There was a strong amateur graphic design ethos at NASA: each mission patch was designed by the astronauts themselves and even the original NASA seal and meatball was designed by an amateur, James Modarelli, the head of Lewis Research Center’s Reports Division. To these rocket scientists (and engineers and physicists and chemists and administrators and comptrollers etc.), NASA’s logo isn’t about a consistent corporate identity, in fact such a concept is anathema to such a group. It was about something more human: the NASA family. Sure, the meatball was corny, but it was homely, and had been there through the good times and the bad.

For if you're ever confused where to put your worm on your Hubble Space Telescope
If that’s the case, then this whole Graphics Standards Manual speaks to an even more exciting time, when creating a new identity meant creating a new purpose: reshaping the future. The worm really speaks to the power and the optimism of design that is lost in today’s constant churn in identity and design (ugh...Instagram, what have you done..??!!).
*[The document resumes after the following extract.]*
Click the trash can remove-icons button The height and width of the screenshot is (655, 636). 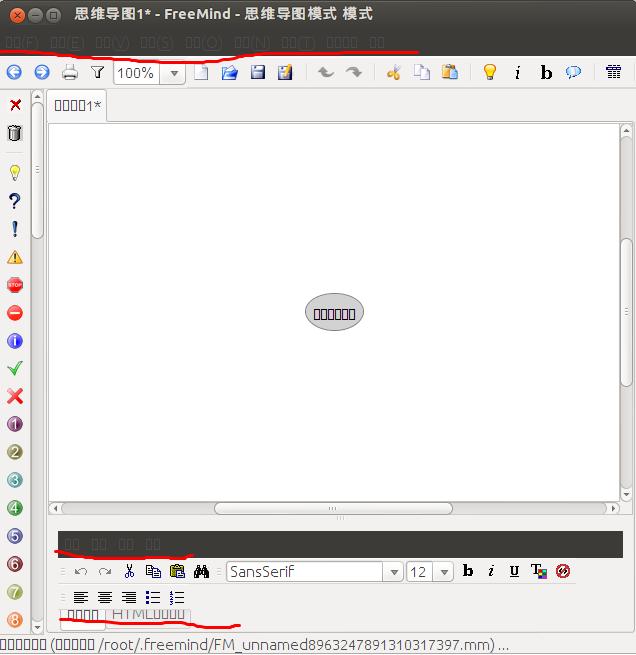pyautogui.click(x=14, y=133)
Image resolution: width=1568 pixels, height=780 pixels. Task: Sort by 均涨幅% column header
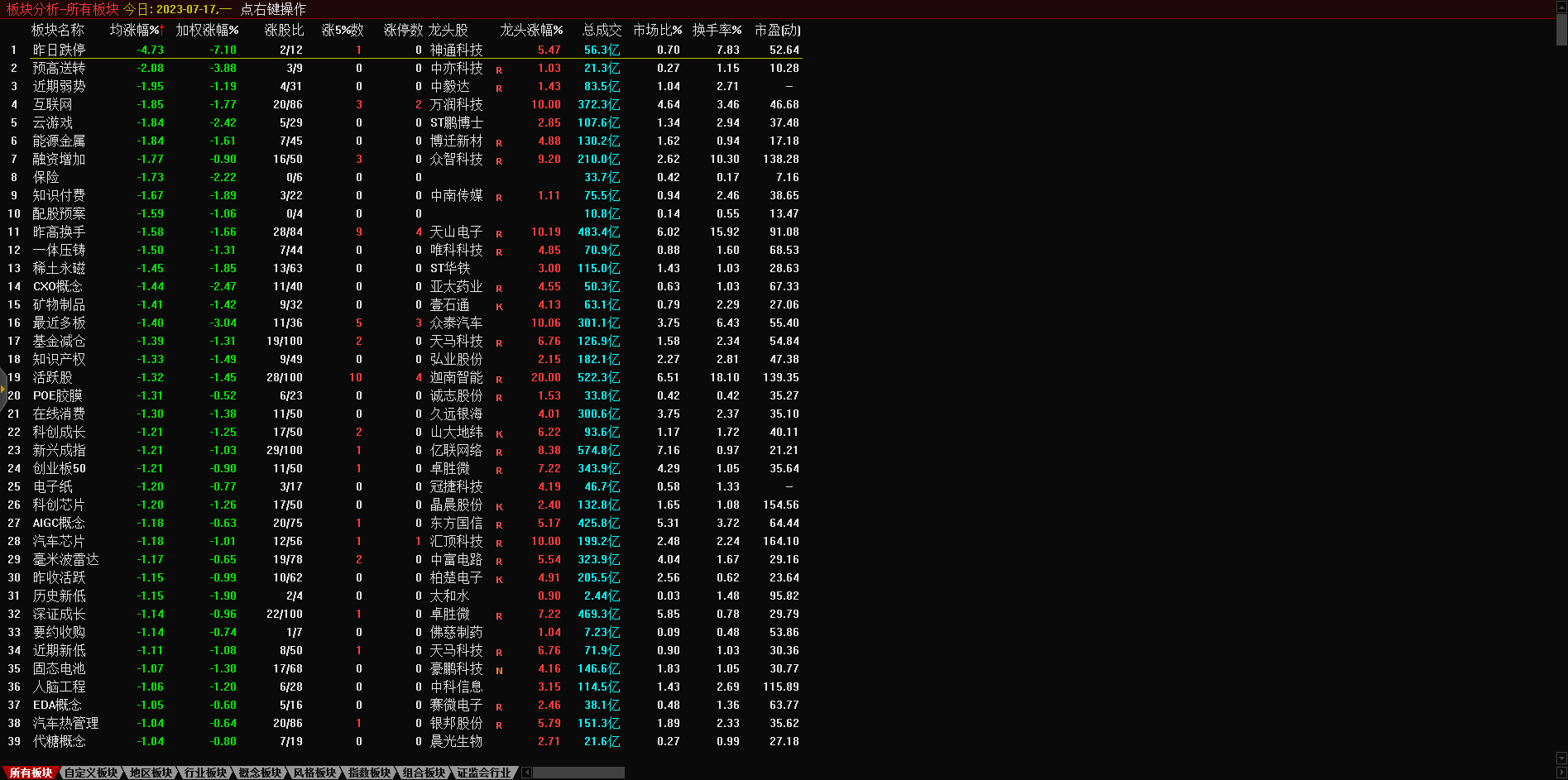coord(137,30)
Reed and Smyth have done a tremendous public service by reissuing this manual. It’s not just about good design, it’s about the potential for design to change things for the better. However, design can’t exist in a vacuum (ha), as the restoration of the meatball demonstrates. Design is subject to the whims of humans, just as it is reliant on those same people for its creation and implementation. Design needs humans and even the best design can be brought down by the people who created it.

Pages of typefaces make Richard happy
Interestingly, just as Reed and Smyth were working with Richard Danne to publish their reproduction of the Graphics Standards Manual, NASA released the original in PDF format on their website. Coincidence? I doubt it. Methinks there may be some passionate design nerds at NASA who would dearly love to see the worm back, and this was one way to honour the work of Danne & Blackburn.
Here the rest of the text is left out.